◆ WHAT THE TASK REQUIRES: From the line that includes "Given: Open the" to the last line of the records that follow, copy every line exactly and nothing more, omitting pictures.

◆ DATASET EXCERPTS:

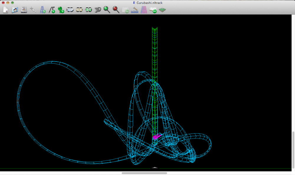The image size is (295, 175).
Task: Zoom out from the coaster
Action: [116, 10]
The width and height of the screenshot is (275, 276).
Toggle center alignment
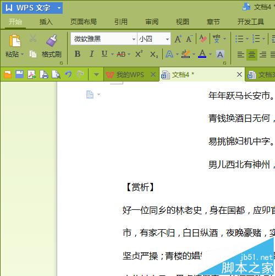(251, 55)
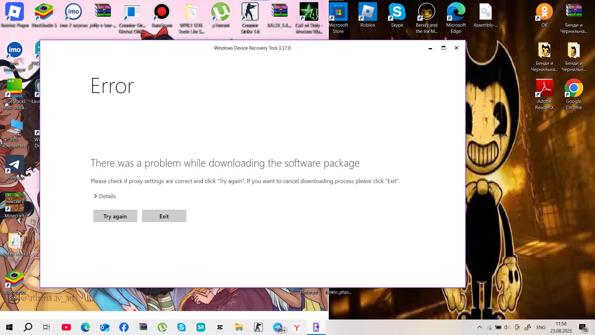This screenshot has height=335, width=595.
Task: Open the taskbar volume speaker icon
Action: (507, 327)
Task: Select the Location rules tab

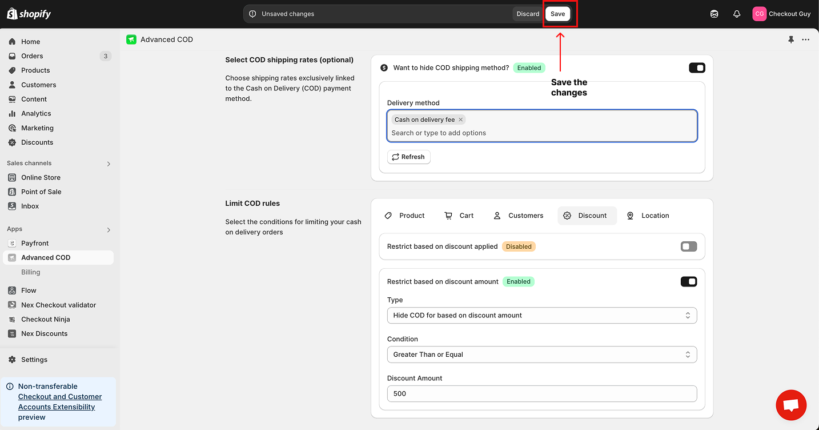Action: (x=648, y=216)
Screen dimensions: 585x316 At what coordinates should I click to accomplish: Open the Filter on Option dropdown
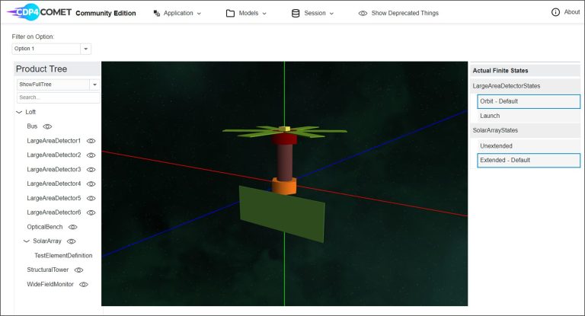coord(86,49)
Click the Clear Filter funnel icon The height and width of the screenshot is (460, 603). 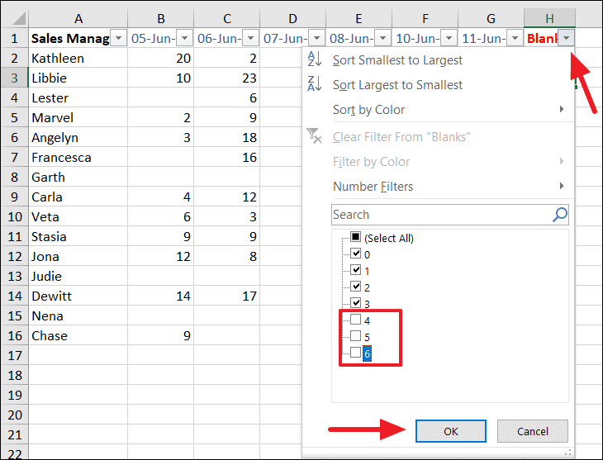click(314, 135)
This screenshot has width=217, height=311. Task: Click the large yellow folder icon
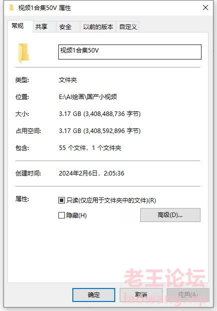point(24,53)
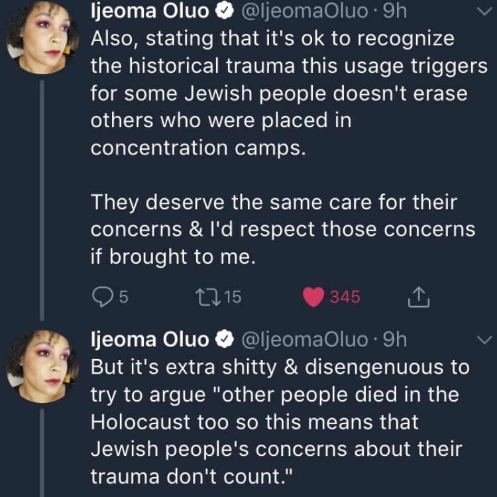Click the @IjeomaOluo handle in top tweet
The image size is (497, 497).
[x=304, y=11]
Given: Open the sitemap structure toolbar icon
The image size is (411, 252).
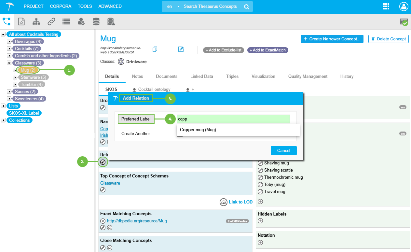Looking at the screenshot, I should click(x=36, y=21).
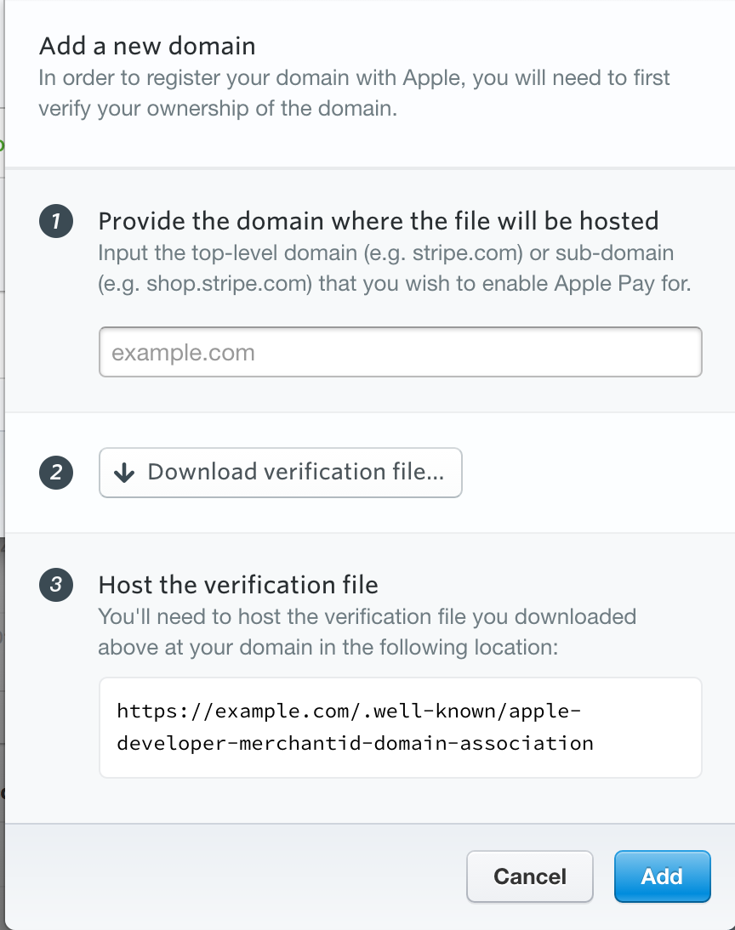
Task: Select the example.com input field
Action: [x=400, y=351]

◆ YOUR RESPONSE:
Given: Open the sitemap structure toolbar icon
The image size is (411, 252).
Looking at the screenshot, I should click(x=36, y=21).
Task: Select the example.com input field
Action: [x=400, y=351]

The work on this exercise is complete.